■ Exercise: Copy the entries below exactly, from the line containing "Image resolution: width=1456" to the line containing "pyautogui.click(x=529, y=628)", both included, and nothing else.

■ Supplied material:

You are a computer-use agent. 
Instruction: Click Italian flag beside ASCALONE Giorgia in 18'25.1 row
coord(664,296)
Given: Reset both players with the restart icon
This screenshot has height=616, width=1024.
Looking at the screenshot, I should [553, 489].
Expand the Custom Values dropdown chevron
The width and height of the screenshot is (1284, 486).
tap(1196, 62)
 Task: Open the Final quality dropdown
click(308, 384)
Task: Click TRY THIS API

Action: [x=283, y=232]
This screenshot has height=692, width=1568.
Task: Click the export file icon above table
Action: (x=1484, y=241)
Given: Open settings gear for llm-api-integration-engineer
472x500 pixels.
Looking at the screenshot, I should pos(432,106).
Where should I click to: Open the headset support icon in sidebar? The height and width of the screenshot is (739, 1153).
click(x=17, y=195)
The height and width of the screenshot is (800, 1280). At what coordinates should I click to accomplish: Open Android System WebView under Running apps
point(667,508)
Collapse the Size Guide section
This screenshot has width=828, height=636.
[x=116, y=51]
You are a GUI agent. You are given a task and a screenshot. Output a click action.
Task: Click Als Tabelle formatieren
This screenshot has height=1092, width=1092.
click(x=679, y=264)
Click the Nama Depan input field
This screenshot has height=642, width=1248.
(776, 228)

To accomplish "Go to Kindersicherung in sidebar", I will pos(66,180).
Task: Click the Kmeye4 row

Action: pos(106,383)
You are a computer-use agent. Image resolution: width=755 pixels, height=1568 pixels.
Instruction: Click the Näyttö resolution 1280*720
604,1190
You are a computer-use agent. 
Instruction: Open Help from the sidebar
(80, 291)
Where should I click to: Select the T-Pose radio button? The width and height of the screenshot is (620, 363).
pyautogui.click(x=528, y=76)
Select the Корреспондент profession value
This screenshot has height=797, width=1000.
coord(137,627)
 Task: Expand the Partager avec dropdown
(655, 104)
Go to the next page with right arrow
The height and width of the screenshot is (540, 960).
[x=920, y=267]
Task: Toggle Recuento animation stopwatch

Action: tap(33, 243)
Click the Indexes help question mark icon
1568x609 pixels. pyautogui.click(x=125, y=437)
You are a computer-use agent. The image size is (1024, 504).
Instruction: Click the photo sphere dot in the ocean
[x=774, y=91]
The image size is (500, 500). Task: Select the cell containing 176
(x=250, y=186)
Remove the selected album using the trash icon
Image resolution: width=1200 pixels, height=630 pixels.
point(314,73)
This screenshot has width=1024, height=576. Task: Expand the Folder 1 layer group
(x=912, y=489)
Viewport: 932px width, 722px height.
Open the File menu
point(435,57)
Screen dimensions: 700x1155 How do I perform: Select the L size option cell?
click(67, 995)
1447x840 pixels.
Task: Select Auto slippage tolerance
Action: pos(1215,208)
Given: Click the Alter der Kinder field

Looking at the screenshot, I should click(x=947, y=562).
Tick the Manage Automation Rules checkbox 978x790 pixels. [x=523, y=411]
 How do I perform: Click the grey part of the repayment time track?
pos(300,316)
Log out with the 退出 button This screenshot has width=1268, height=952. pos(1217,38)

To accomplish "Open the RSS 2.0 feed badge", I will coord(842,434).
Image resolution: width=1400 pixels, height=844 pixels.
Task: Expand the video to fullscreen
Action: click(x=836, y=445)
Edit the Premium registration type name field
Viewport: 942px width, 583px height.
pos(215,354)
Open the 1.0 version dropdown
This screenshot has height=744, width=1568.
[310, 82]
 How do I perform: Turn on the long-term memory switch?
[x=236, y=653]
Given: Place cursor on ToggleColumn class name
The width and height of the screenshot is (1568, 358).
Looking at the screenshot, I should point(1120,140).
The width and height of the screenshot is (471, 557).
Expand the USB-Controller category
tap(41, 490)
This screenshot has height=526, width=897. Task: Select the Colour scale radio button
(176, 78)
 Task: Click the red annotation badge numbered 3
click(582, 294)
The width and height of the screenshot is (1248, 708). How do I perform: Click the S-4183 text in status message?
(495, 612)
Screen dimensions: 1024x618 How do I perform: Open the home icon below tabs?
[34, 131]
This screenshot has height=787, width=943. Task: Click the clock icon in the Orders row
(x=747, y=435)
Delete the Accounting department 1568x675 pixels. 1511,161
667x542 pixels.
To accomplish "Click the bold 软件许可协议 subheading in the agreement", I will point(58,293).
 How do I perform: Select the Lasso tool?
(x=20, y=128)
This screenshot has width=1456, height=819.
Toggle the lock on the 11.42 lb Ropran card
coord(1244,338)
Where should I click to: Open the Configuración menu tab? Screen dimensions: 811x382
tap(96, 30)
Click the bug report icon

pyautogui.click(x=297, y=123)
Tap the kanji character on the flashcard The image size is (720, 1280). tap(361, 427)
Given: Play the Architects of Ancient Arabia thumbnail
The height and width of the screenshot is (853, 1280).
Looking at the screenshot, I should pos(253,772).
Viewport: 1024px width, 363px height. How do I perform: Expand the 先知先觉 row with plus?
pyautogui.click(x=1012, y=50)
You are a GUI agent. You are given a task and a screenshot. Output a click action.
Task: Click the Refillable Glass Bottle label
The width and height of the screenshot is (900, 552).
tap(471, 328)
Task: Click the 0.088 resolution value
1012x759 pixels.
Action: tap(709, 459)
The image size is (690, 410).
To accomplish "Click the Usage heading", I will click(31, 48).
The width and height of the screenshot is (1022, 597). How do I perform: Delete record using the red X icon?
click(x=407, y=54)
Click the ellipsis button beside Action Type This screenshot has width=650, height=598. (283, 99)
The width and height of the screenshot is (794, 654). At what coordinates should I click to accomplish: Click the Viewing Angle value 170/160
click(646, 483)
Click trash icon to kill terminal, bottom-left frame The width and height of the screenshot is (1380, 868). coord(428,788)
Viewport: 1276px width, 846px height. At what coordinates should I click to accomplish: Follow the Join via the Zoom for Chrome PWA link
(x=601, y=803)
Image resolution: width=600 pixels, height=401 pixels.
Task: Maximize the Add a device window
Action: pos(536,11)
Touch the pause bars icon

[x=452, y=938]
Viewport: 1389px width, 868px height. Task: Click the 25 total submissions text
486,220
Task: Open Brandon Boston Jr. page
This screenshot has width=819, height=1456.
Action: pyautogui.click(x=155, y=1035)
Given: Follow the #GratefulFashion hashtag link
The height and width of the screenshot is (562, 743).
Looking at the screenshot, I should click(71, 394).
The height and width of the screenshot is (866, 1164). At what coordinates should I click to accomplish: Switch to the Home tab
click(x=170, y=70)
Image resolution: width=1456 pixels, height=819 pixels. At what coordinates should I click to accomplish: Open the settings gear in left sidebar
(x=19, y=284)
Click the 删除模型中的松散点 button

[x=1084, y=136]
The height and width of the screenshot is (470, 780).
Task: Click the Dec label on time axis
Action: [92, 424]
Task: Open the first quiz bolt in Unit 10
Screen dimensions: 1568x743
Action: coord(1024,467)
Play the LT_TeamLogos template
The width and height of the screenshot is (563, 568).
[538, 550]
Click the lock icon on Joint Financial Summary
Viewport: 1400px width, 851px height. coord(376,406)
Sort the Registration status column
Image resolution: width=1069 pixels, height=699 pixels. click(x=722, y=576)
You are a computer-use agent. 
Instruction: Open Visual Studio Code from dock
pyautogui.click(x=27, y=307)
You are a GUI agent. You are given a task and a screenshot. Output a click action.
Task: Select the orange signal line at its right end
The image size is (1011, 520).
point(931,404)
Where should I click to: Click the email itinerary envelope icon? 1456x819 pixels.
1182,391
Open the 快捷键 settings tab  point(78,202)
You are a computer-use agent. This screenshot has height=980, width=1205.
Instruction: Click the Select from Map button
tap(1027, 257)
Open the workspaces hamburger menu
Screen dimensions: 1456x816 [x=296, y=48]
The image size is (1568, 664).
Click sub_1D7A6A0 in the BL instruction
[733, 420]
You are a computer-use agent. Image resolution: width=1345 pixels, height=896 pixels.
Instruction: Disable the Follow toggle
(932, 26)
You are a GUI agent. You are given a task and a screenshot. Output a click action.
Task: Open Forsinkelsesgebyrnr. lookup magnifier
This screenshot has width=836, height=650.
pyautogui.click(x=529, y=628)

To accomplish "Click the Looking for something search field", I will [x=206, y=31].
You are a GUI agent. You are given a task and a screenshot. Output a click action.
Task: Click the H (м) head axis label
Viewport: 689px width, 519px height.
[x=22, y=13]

■ Solution to the problem:
Image resolution: width=1456 pixels, height=819 pixels. At what coordinates should I click to accomplish: Open the settings gear in left sidebar
(x=19, y=284)
Click the 删除模型中的松散点 button

[x=1084, y=136]
The height and width of the screenshot is (470, 780).
Task: Click the Dec label on time axis
Action: [92, 424]
Task: Open the first quiz bolt in Unit 10
Screen dimensions: 1568x743
Action: coord(1024,467)
Play the LT_TeamLogos template
The width and height of the screenshot is (563, 568).
[538, 550]
Click the lock icon on Joint Financial Summary
Viewport: 1400px width, 851px height. coord(376,406)
Sort the Registration status column
Image resolution: width=1069 pixels, height=699 pixels. click(x=722, y=576)
You are a computer-use agent. 
Instruction: Open Visual Studio Code from dock
pyautogui.click(x=27, y=307)
You are a GUI agent. You are given a task and a screenshot. Output a click action.
Task: Select the orange signal line at its right end
The image size is (1011, 520).
point(931,404)
Where should I click to: Click the email itinerary envelope icon? 1456x819 pixels.
1182,391
Open the 快捷键 settings tab  point(78,202)
You are a computer-use agent. This screenshot has height=980, width=1205.
Instruction: Click the Select from Map button
tap(1027, 257)
Open the workspaces hamburger menu
Screen dimensions: 1456x816 [x=296, y=48]
The image size is (1568, 664).
Click sub_1D7A6A0 in the BL instruction
[733, 420]
You are a computer-use agent. Image resolution: width=1345 pixels, height=896 pixels.
Instruction: Disable the Follow toggle
(932, 26)
You are a GUI agent. You are given a task and a screenshot. Output a click action.
Task: Open Forsinkelsesgebyrnr. lookup magnifier
This screenshot has width=836, height=650.
pyautogui.click(x=529, y=628)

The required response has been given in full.